Evento discute o uso de
matéria-prima renovável
A disponibilidade de matérias-primas e a
matriz energética como fatores estratégicos para a
competitividade atual e futura do Pólo Industrial de
Camaçari foi o tema do workshop que o Comitê de Fomento
Industrial de Camaçari (Cofic), em conjunto com a Secretaria
de Indústria, Comércio e Mineração (SICM), realizou
terça-feira (20), no Bahia Othon Palace Hotel. A utilização
de matérias-primas renováveis foi uma das questões muito
discutidas, uma vez que algumas empresas do complexo já
dispõem de projetos para utilização de etanol em seus
processos produtivos.
“É importante abordarmos as questões sobre integração de
correntes e modelos futuros para a matriz energética, itens
que depois de 30 anos precisam ser revisitados e pensados
para os próximos períodos", afirmou João Lins, coordenador
do Grupo de Trabalho do Cofic sobre Matérias-primas/Matriz
Energética.
Esse foi mais um debate da série de sete workshops sobre
temas estratégicos para o complexo que o Cofic vem
realizando junto com o Governo do Estado e as prefeituras de
Camaçari e Dias D´Ávila dentro das comemorações pelos 30
anos do Pólo.
Os resultados dos workshops servirão como subsídio para a
elaboração da Carta de Camaçari, a ser entregue ao
presidente da República, Luiz Inácio Lula da Silva e ao
governador Jacques Wagner, que se destacam entre as
autoridades convidadas para o Fórum Empresarial, previsto
para o dia 27 de junho, dentro da programação comemorativa
dos 30 anos do Pólo.
A maioria das empresas do Pólo Industrial de Camaçari,
especialmente as do segmento químico-petroquímico, utiliza
derivados de petróleo, principal-mente nafta como
matéria-prima.

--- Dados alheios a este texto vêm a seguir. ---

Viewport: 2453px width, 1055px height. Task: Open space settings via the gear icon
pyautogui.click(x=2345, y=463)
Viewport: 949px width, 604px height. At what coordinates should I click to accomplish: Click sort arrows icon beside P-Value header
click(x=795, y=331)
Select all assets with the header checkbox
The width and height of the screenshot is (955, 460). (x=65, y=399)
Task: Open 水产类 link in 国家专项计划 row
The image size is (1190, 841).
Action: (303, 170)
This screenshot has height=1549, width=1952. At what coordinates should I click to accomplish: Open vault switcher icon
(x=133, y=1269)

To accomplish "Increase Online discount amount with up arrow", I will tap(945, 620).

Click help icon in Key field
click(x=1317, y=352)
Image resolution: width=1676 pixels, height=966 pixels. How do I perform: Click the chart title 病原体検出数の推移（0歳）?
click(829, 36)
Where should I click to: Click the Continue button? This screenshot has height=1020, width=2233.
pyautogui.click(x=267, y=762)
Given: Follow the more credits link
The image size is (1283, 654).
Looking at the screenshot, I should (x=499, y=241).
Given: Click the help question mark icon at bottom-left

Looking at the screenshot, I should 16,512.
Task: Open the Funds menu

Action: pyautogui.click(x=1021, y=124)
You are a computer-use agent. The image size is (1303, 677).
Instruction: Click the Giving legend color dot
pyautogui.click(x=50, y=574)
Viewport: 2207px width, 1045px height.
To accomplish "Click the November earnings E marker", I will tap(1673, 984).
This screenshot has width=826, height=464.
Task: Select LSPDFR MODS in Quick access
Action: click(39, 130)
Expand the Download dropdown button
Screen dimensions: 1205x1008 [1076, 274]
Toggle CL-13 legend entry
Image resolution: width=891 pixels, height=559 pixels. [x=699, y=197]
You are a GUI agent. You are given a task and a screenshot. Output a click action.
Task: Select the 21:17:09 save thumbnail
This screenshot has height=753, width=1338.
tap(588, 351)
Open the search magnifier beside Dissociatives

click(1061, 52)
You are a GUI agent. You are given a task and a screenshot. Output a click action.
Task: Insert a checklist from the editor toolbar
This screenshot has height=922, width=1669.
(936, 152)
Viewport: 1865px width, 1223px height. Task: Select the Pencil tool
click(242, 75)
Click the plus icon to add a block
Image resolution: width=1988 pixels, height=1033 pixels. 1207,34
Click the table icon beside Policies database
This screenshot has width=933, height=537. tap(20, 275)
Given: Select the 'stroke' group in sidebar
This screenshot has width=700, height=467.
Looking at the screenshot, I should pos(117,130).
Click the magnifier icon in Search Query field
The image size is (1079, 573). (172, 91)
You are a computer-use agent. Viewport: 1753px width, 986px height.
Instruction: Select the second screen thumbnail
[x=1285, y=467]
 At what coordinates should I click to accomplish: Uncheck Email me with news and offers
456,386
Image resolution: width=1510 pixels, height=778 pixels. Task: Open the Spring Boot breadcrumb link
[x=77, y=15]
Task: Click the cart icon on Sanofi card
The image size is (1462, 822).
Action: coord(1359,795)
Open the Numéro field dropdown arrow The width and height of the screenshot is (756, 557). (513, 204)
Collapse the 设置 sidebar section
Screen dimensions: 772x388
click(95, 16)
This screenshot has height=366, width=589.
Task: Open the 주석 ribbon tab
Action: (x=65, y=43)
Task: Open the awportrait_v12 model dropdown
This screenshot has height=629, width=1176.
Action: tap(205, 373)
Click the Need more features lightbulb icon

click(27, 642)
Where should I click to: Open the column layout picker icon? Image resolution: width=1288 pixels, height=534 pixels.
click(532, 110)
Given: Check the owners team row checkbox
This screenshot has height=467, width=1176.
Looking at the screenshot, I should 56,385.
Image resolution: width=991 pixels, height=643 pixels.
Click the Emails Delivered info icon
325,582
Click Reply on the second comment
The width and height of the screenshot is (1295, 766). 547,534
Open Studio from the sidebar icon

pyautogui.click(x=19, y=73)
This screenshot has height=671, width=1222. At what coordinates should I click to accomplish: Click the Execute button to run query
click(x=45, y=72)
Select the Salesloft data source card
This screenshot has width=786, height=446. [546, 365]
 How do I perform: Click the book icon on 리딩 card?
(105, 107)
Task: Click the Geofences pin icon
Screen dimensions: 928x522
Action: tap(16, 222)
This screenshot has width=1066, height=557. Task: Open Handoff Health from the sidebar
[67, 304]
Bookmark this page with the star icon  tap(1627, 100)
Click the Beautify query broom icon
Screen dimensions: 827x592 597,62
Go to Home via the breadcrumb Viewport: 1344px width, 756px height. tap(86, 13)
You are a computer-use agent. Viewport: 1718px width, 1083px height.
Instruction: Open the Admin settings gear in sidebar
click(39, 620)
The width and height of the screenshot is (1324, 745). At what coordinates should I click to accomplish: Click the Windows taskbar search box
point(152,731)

As indústrias do Pólo são respon-sáveis por
transformar derivados de petróleo em uma série de produtos,
que vão desde alimentos, medicamentos, fertilizantes,
detergentes biodegradáveis, plás-ticos em geral até
automóveis (pneus, painéis, revestimentos internos,
estofamentos, pára-choques) e construção civil (tintas,
corantes, tubos e conexões de pvc).
A perspectiva para o futuro inclui o uso de matérias-primas
renováveis, como o etanol (fabricado a partir de
cana-de-acúcar) nos processos produtivos, em lugar de
derivados de petróleo. Também está sendo pensado o potencial
do Pólo para atrair novas empresas, principalmente as que
atuam na ponta da cadeia produtiva fabricando bens finais,
cuja maioria ainda está sediada no sul do país.